● Study text:
The protest march was organised by several community-led protest groups unhappy at the wave of development proposed near their homes.

Among the projects they are opposing are the Otterpool Park garden town plans – approved by the government earlier this month – as well as the M20 lorry park at Stanford and the proposals for 8,000 additional homes throughout the district in the council’s core strategy development plan, which was approved by the Planning Inspectorate in 2013.

Les Barratt, co-chairman of Sellindge and District Residents Association and Monks Horton parish councillor, said: “Recent studies by CPRE (Campaign to Protect Rural England) have evidenced how over a million new homes could be created across the UK just using brownfield sites.

Dog joins in protest march
Development will affect future generations

KCC councillor for Hythe, Cllr Martin Whybrow (Grn) said: “It is no surprise that so many residents are so concerned.

“This would represent a massive hike in the population of an already densely populated part of the country where services and infrastructure are struggling to cope as it is.

“Otterpool, in particular, could easily become purely overspill from London – a commuter town with twice the population of Hythe.

“When you add in the appalling lorry park development, Prince’s Parade, the razing of perfectly reasonable homes to build blocks of luxury apartments, and so on, it is clear why so many residents feel their communities are under attack and are losing their identity.”

● Work task: List each project that the article on the protest march above says the protest groups are opposing.

● Extracted information:
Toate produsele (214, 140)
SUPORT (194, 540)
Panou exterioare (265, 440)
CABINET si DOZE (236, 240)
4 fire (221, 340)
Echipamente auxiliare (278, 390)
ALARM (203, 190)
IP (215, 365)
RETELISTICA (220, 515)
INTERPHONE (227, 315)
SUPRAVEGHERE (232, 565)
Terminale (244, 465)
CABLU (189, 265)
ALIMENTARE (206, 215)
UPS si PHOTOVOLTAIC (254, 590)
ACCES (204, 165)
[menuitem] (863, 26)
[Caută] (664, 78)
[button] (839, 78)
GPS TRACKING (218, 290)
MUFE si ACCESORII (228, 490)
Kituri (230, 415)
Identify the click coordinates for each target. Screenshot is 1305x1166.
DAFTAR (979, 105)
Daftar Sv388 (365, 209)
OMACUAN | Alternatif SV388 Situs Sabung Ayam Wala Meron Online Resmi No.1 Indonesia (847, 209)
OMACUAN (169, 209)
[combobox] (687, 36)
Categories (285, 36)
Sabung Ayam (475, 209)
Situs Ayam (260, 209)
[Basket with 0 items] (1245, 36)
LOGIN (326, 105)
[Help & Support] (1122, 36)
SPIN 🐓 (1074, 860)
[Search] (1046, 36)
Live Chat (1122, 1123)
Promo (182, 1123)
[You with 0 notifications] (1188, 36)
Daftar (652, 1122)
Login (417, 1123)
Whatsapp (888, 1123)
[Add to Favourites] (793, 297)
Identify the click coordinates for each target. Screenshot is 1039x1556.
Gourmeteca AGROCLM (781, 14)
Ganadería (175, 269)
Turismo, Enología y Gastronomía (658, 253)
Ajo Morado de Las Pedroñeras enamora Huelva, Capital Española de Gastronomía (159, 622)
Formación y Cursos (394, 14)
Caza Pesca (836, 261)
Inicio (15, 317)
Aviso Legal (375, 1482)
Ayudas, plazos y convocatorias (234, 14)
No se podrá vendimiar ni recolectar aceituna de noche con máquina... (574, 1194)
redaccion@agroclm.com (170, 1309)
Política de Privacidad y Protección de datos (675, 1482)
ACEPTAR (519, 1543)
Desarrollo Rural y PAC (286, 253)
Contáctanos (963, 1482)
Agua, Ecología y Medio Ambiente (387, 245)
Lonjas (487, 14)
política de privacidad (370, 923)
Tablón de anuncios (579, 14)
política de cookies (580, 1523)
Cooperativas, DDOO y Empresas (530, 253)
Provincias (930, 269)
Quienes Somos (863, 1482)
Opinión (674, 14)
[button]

● Task output:
- The Otterpool Park garden town plans
- The M20 lorry park at Stanford
- The proposals for 8,000 additional homes throughout the district in the council's core strategy development plan